## COSA FARE
Indica se ognuna di queste affermazioni concorda con l'articolo sui lavoratori della Zanon. Per ciascuna rispondi sì o no e riporta tra virgolette le parole dell'articolo che lo stabiliscono.
1. La fabbrica della Zanon si trova in Argentina.
2. Nella fabbrica i salari cambiano a seconda del ruolo.
3. Il servizio d'ordine interno fa la guardia solo di notte.

I lavoratori della Zanon in Italia: un esempio concreto “que se puede”.

 

di Michele Rizzi

Il Network per i diritti globali di Terra di Bari – Rete del sud ribelle, del quale fa parte, sin dalla sua nascita, l’Associazione marxista rivoluzionaria “Progetto comunista” di Bari, ha avuto il piacere di ospitare, in un incontro pubblico, i lavoratori della fabbrica argentina della Zanon, che dopo “il licenziamento” del padrone italiano Zanon, producono ceramiche di alta qualità, con salari e diritti uguali per tutti, con un sindacato senza burocrati, con un servizio d’ordine interno armato che vigila 24 ore su 24 contro gli attacchi dei fascisti e gli sgomberi della polizia.

## SEZIONE DATI
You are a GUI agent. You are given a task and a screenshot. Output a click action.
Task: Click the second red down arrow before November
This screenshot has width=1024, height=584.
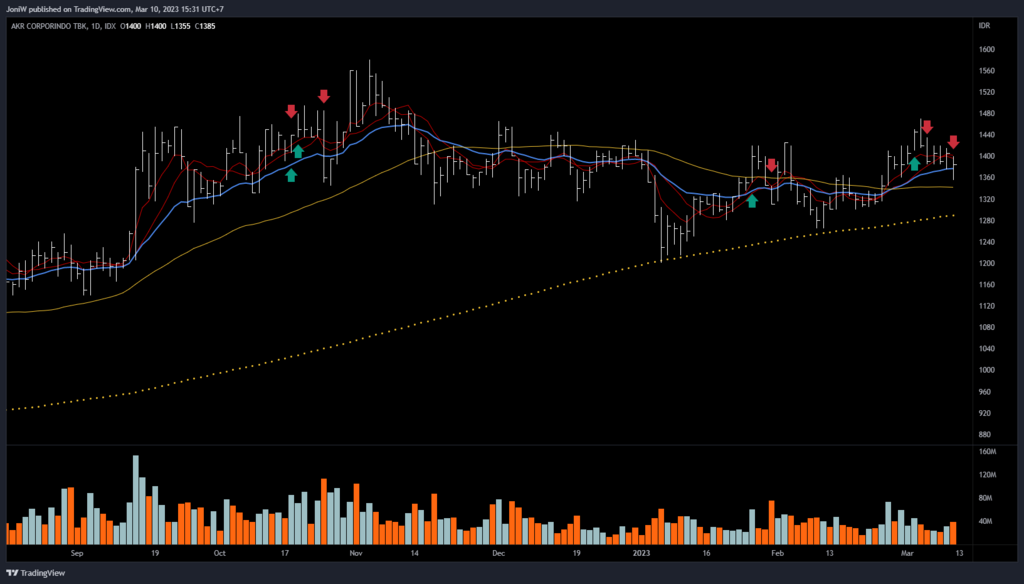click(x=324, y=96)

## RISPOSTA QUI SOTTO
1. Sì: "i lavoratori della fabbrica argentina della Zanon".
2. No: "con salari e diritti uguali per tutti".
3. No: "vigila 24 ore su 24".